Falsche Starthilfe kann zu Elektronik-Schaden führen

Wie man richtig reagiert, wenn der Motor streikt ...

Winterliche Temperaturen machen Startprobleme zur häufigen Pannenursache. "Wer sich bei einem modernen Auto 'falsche' Starthilfe geben lässt, riskiert teure Schäden an der Elektronik ", warnt ÖAMTC-Techniker Thomas Stix. Also gilt es unbedingt die Betriebsanleitung zu studieren und einige Tipps zu beachten:

  • Vor dem Überbrücken prüfen : Die Nennspannung der Batterien von Spender- und Empfängerauto muss gleich sein (normal zwölf Volt). Die Fahrzeuge dürfen einander nicht berühren . Motor und alle Stromverbraucher (beispielsweise Licht) des Spenderfahrzeugs müssen abgeschaltet sein. "Am besten Kabel mit Überlastungsschutz verwenden", rät der ÖAMTC-Techniker.
  • Richtig verbinden : Ein Ende des roten Starthilfekabels an den Pluspol (+) der entladenen Batterie und anschließend das andere Ende an den Pluspol der Spenderbatterie klemmen. Danach mit dem schwarzen Kabel den Minuspol (-) der Spenderbatterie mit einem unlackierten Metallteil im Motorraum oder dem Motorblock selbst verbinden. "Keinesfalls mit dem Minuspol der Batterie berühren, weil sich durch Funken Knallgas entzünden kann", erklärt der ÖAMTC-Experte.
  • Starthilfe geben : Nun wird der Motor des Fahrzeugs mit der funktionierenden Batterie gestartet, anschließend der des anderen Fahrzeugs. Dazu schaltet man beim Auto mit der leeren Batterie einen starken Verbraucher (z.B. Heckscheibenheizung) ein und lässt die Verbindung zwischen den Autos eine halbe Minute lang aufrecht. Dadurch wird die Elektronik geschont.
  • Ordentlich aufladen : Anschließend stellt man den Motor des "Spenderfahrzeugs" wieder ab. Läuft der Motor des anderen Autos weiter, können die Starthilfekabel in umgekehrter Reihenfolge entfernt werden. Im Winter sollte mindestens eine Stunde Überland gefahren werden , um die Batterie wieder vernünftig aufzuladen. "Stirbt der Motor beim Abbauen der Starthilfekabel wieder ab, ist entweder die Batterie oder die Lichtmaschine defekt ", erklärt der ÖAMTC-Experte. In diesem Fall muss die Pannenhilfe geholt werden.

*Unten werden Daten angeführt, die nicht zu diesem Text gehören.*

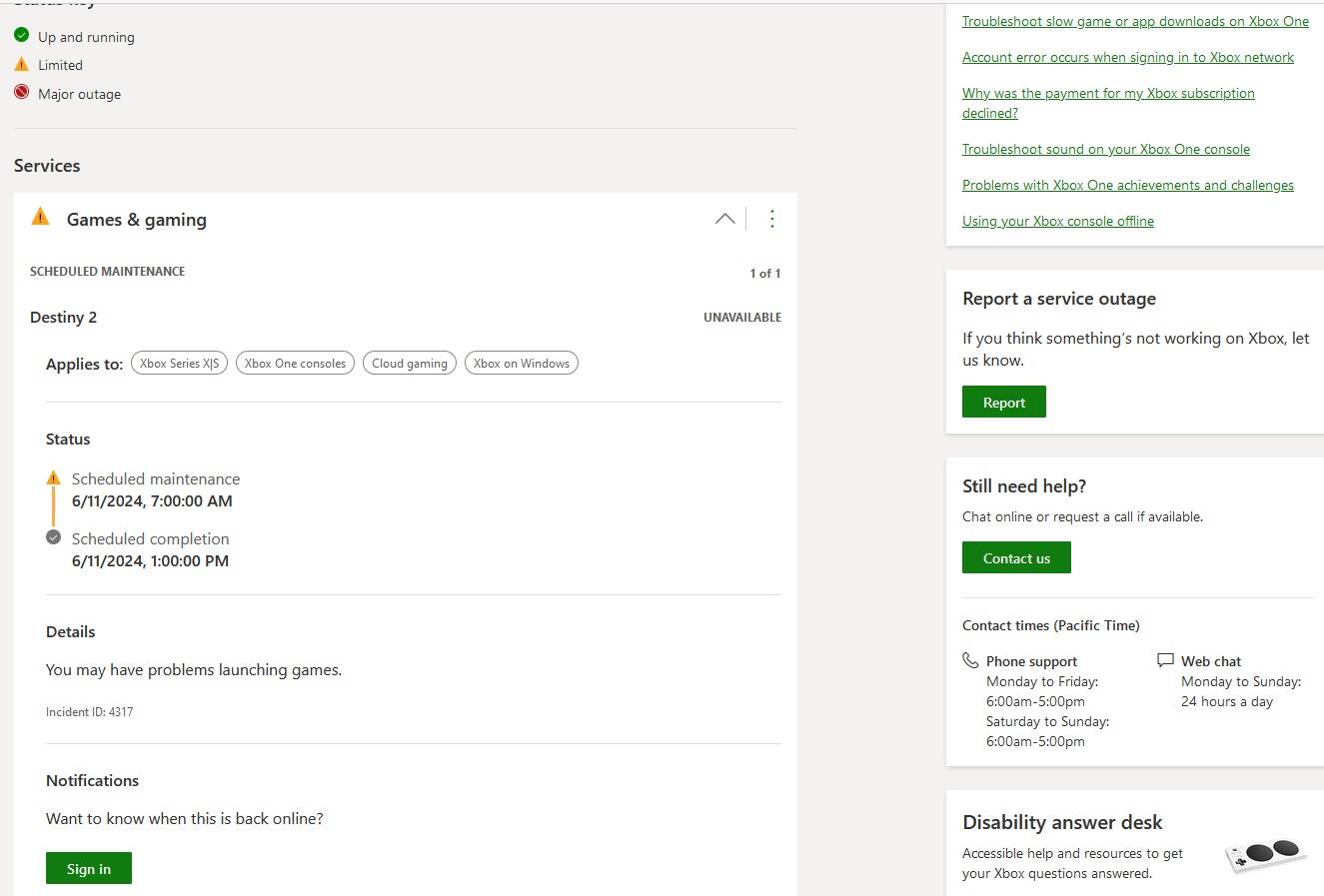Click the red Major outage icon
The width and height of the screenshot is (1324, 896).
pos(22,92)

"Es gibt im Fachhandel leistungsfähige tragbare Akkupacks samt Kabel und Zangen , mit denen Starthilfe an unzugänglichen Stellen oder ohne Straßenkavalier, also Spenderfahrzeug möglich ist", sagt der ÖAMTC-Techniker. "Bei Akkupacks ist die Gefahr von Elektronikschäden geringer und die Akkupacks können auch für andere Zwölf-Volt-Stromverbraucher benutzt werden."